I have a text that contains this text: a “Switch” in Time
After few rounds of reading/writing to a file, the same text becomes something like:
The PDF matched the journal with the title: A ‚Äö
And it keeps “growing” if I don’t stop it.
The problem are the double comma (“ ”), and I realised that this can be solved if I use «class utf8» for reading/writing to a file.
My question is which the advantages/disadvantages of always using «class utf8» for reading/writing to a file?
Thanks !
For historical reasons, AppleScript’s ‘read’ and ‘write’ commands default to reading files as Mac Roman-encoded text and writing text to them in that form too. But most text files nowadays, on the Mac at least, are encoded as UTF-8 Unicode text. So it’s a good idea to use as «class utf8» routinely where the data are text. That way, you’re always covered for non-ASCII characters. Strangely, Apple has never got round to implementing a keyword to go with the «class utf8» token.

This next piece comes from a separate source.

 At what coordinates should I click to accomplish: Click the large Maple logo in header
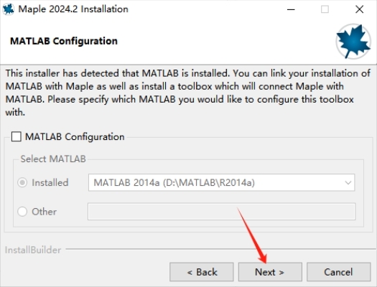[353, 42]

The other caveat is that, because UTF-8 uses multi-byte characters, it should only be used to directly read whole files. If you try something like read from or read to, you run the risk of splitting a character and getting an error.

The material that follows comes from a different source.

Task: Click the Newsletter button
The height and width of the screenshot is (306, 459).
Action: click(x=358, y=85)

There’s no such limitation in writing to a file, though.
To determine the encoding of file you can use try block. If the file has one encoding and you try to read it as «class UTF8», should occur the error. Catch this error to fix the problem:
You can convert file encoding using shell command iconv
Little example:
set inputString to "⌘" -- or read this text from CP1252 encoded file
try
set inputString to inputString as «class UTF8»
on error
set theCommand to "iconv -f UTF-8 -t CP1252"

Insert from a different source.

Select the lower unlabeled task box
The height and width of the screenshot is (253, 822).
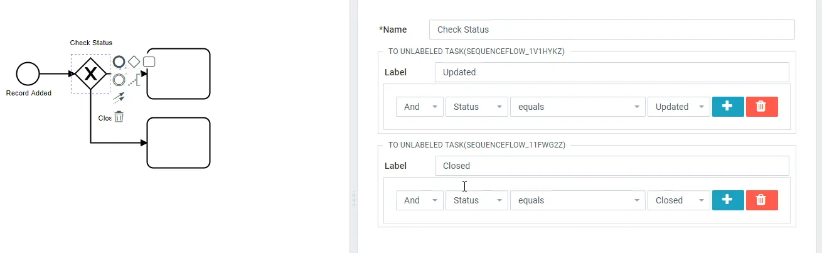(179, 143)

set theResult to do shell script "echo " & quoted form of inputString & "| " & theCommand
end try
UTF-8. In your sample, they’re exactly the same, but add something like ‘ or ” in there, and you can see for yourself.
One of the things about UTF-8 is that the way it encode characters outside the ASCII range is very specific, so if you try to read a file as UTF-8 and it uses some other encoding, you will get an error, as KniazidisR says. The exception is for files that consist solely of lower characters that are common to encodings, of course, where encoding effectively becomes irrelevant.
So if you’re in doubt, the normal approach is to try UTF-8 first, and if you get an error, fall back to some other encoding.